Rocha pear is a Portuguese variety that can be stored in environmentally controlled chambers, at least up till seven to eight months, while it is also resistant to handling and transport, allowing its marketability to consumers for most of the year (e.g., about 8 months after harvest) [27]. As Rocha pear is a climacteric fruit, storage conditions are thus crucial, since it persists in being physiologically active during the post-harvest period [28]. Following an agronomic approach for the Ca enrichment of Rocha pears, this study aimed to assess the interactions among mineral nutrients in the fruit tissues between harvest and storage for 5 months and to assess the related profile of sugars and fatty acids (FA). Thus, quality modifications in Rocha pear fruits resulting from Ca increases in fruit tissues was assed to determine eventual changes in other minerals localization, as well as in some related nutritional aspects.

2. Materials and Methods

2.1. Experimental Design

In an orchard located in Portugal (GPS coordinates 39°29′52.641″ N; 9° 1′19.604″ W), an agronomic workflow comprising seven foliar sprays (spaced 15 days between each) was carried out between 11 May and 23 August of 2018 on Rocha pear trees (Pyrus communis L.). For the first two foliar applications, different sets of trees (four trees per set) were sprayed with 0.1 and 0.6 kg·ha⁻¹ Ca(NO₃)₂ and 0.8 and 1.6 kg·ha⁻¹ CaCl₂ (corresponding to treatments T0.1 and T0.6, as well as T0.8 and T1.6, respectively). Another set (twelve trees) was kept as the control, only being applied water without any other fertilizers. For the subsequent third and the remaining 4 foliar applications, respectively, 4 and 8 kg·ha⁻¹ of CaCl₂ were applied to all the four sets. Water accumulation from rainfall during the foliar application period reached 60.4 mm, with an average value of 0.41 mm, reaching a daily maximum of 18.03 mm. Temperatures varied between 6 °C and 41 °C, with minimum and maximum mean values of 15 °C and 23 °C, respectively. The fruits were harvested on 10 September and each treatment was stored in environmentally controlled chambers (at −0.5–1 °C and 95% humidity). An analysis of the stored samples occurred on 13 March 2019.
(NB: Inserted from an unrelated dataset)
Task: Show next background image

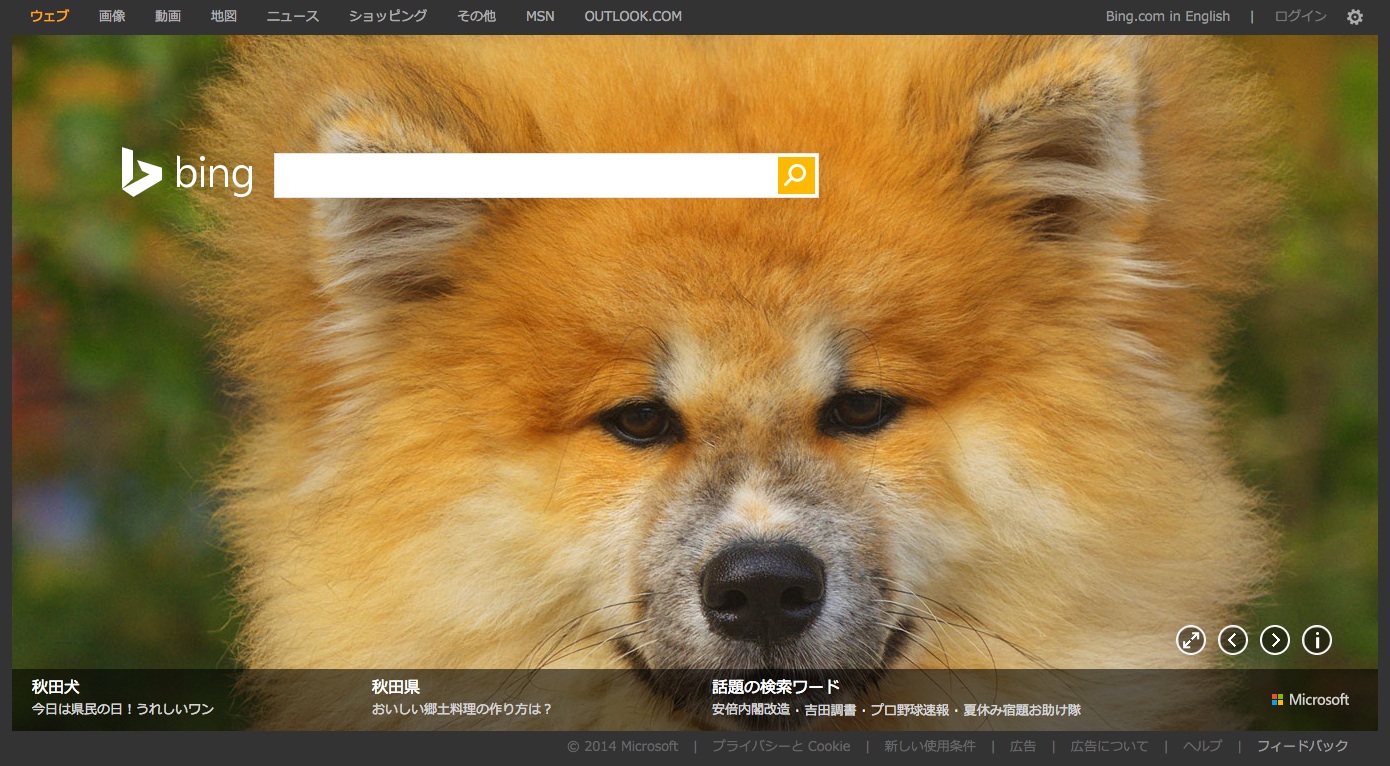Action: (1275, 640)
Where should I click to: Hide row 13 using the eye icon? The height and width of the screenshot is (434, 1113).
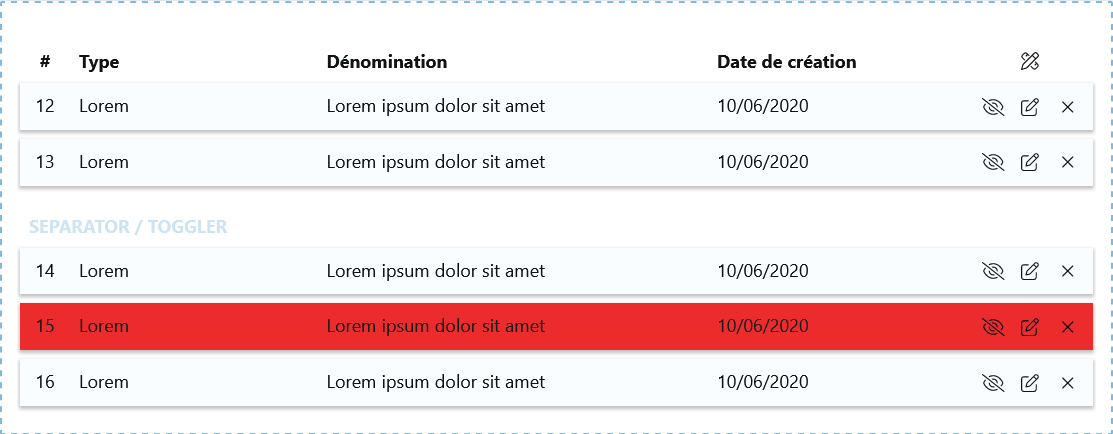coord(993,162)
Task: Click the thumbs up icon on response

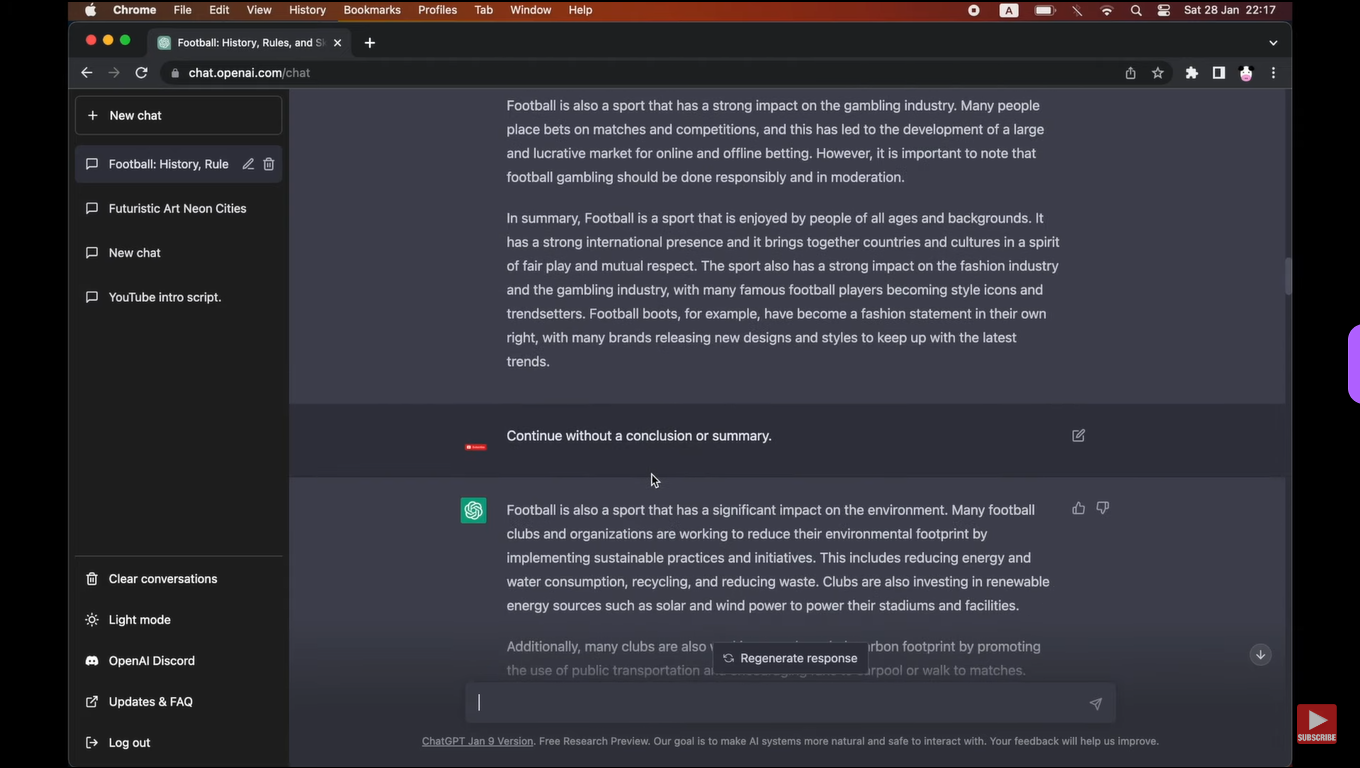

2.2. Mineral Elements Content in Fruits

Quantitative determinations of Ca, K, Mn, Fe, Zn and Cu in fruits were assessed by using a micro-Energy Dispersive X-ray-Fluorescence system (µ-EDXRF) (M4 Tornado^TM Bruker, Germany) as described in Luís et al. (2021) [29], with adaptations regarding sample preparation. Fruits were firstly cleaned with deionized water and then horizontally sliced at the equatorial zone with a stainless-steel blade. The slices were dried at 60 °C until constant weight (Figure 1). An example of the different zones is present in Figure 1.

2.3. Sugar Content in Fruits

Sugar extraction followed the procedure of Medlicott and Thompson (1985) [30]. A total of fifteen pears per treatment (n = 3, thus 5 fruits per sample) were firstly cleaned with deionized water and then peeled, followed by a longitudinal cut. A total of 40 g of pulp (8 g per fruit) per sample was added to 150 mL of cold ultrapure water and liquified, followed by the addition of ultrapure water until 200 mL. Samples were kept in ice, then were transferred to ultrasounds (for 5 min) and were later centrifuged (15,000 g, 15 min, 4 °C). The supernatant was transferred to glass tubes in ice, while the pellet was resuspended in ultrapure water following a new centrifuge in the same conditions. The supernatants were added and after homogenization, 20 mL were transferred to glass tubes and put in a boiling bath (for 4 min). Then, the tubes were removed and put into ice (6 min), and once cold, the samples were centrifuged (15,000 g, 20 min, 4 °C). The samples were then filtered (nylon 0.45 mm) and stored until injection. The samples were injected in an HPLC (Waters, Milford, DE, USA), coupled to a refractometric detector (Waters 2414), equipped with a SugarPak 1 column (Waters 6.5 × 300 mm) and pre-column (Wat 088141) with SugarPak II inserts (Wat 015209). Ultrapure water containing 50 ppm calcium EDTA was used as the mobile phase, with a flow of 0.5 mL min⁻¹, and an injection volume of 40 µL for each sample. The data were later analyzed with the software Breeze and a quantification was performed based on the calibration curves of sucrose, glucose, fructose and sorbitol.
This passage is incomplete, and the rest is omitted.